Scenario #2: Interloper at the family reunion asks, “Is the new Golf any good?”

You answer, “Which Golf are you looking at?” Or you could say, “At which Golf are you looking?” if you want to sound delightfully pompous.


You’ll ask, because it matters. The term “Golf” is Volkswagen’s way of branding, but that doesn’t mean all the cars which utilize that nomenclature look the same or behave similarly. Perhaps the admin assistant at your office just bought a basic 3-door Golf with a manual transmission and the standard 1.8L turbo and finds it disarmingly quick, but we’re discovering this week that – yes, here comes the heretical Golf SportWagen criticism – adding a lot of features and extra bodywork and a diesel and a DSG to that Golf makes it, well, not quick. Not as nimble. Not as fun. Not as much of a frolicker.

True, diesel-powered VWs typically don’t accelerate as though launched out of a cannon, and no current Volkswagen with the 2.0L TDI has ever been accused of being downright swift. But they always feel abundantly torquey and they don’t typically feel in need of more.


The admin assistant’s gas-fired Golf 1.8 TSI with the 5-speed manual weighs 2906 pounds, however, requiring each of its 170 horsepower to cart around just 17.1 pounds.

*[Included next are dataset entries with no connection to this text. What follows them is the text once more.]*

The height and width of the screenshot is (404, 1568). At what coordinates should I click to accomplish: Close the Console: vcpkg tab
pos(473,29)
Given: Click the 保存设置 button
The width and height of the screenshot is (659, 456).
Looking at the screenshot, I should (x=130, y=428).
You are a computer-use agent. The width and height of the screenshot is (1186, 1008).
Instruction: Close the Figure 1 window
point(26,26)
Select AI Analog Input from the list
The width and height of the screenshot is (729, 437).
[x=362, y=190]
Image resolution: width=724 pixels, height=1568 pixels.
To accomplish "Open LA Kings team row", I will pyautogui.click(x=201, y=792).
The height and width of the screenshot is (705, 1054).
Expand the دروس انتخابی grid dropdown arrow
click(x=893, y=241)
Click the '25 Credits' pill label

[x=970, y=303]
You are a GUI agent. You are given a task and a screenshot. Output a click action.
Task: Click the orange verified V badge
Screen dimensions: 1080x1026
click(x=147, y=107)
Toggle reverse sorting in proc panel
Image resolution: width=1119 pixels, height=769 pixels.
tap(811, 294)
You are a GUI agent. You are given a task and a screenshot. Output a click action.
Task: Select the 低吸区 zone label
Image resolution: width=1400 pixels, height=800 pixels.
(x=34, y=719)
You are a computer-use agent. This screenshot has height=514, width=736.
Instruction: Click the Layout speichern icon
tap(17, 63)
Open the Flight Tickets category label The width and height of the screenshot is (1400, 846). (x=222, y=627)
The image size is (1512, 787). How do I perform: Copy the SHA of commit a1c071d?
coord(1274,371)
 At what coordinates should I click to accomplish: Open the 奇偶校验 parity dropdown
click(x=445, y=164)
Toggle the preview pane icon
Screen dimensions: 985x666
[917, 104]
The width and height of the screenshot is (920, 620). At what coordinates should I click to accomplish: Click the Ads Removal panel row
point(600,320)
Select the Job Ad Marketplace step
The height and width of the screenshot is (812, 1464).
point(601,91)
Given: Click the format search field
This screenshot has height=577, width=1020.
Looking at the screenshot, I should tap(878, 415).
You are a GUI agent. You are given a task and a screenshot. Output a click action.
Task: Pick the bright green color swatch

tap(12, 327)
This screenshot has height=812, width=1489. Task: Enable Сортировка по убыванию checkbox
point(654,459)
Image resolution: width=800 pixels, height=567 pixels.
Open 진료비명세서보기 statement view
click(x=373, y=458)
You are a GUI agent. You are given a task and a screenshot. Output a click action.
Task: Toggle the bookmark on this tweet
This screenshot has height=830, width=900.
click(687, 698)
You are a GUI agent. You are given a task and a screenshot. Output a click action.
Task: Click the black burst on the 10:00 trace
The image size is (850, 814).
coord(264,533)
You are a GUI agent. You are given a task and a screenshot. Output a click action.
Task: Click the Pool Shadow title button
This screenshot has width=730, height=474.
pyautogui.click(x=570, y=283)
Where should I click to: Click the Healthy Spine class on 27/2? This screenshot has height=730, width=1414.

The car Volkswagen Canada loaned to GCBC this week is a 2015 Volkswagen Golf Sportwagon TDI Highline, a fully-equipped diesel wagon with the direct-shift, dual-clutch automatic. It weighs 3349 pounds, 15% more than the basic 1.8 TSI (6% more than the two-steps-down Golf Sportwagon Trendline) and it produces 20 fewer horsepower. With 22.3 pounds per horsepower, the Golf TDI Highline DSG’s weight-to-power ratio is 30% worse than the 3-door’s.



Thirty per cent.

Don’t get me wrong. The Golf Sportwagon, or SportWagen in Americanese, is a dreamy little thing, even at CAD $38,120. (Gulp. Gasp. Puffer, please.) But it doesn’t handle with the level of agility that’s so apparent in the basic Golf, it doesn’t ride like a basic Golf, and it certainly doesn’t get up and go like a basic Golf. Volkswagen Canada also wants an extra $269 for every extra cubic foot of space behind the rear seats.


Diesel wagon love? Of such love I have enough and to spare. But Golfs, like every other new car available today, clearly can’t all be painted with the exact same brush.

Spec matters. 443 extra pounds add up. Verdicts, therefore, must differ.

Our final verdict on this Golf, in which we haven’t set tire on a highway yet still find to be averaging 40 mpg in normal driving, is about a week away. (Update: It’s live now.) If you catch me writing, “It feels just like a Golf with a longer roof,” you’ll know I’m too lazy or too inept to understand the impact of 443 additional pounds.


While we’re bothering to differentiate, it’s worth pointing out that Volkswagen of America does indeed differentiate between models when it comes to sales figures, bless their souls. The Golf family is America’s 77th-best-selling vehicle line through the first-half of 2015. 16% of all Golf sales are SportWagen-derived. 1873 of them were sold last month.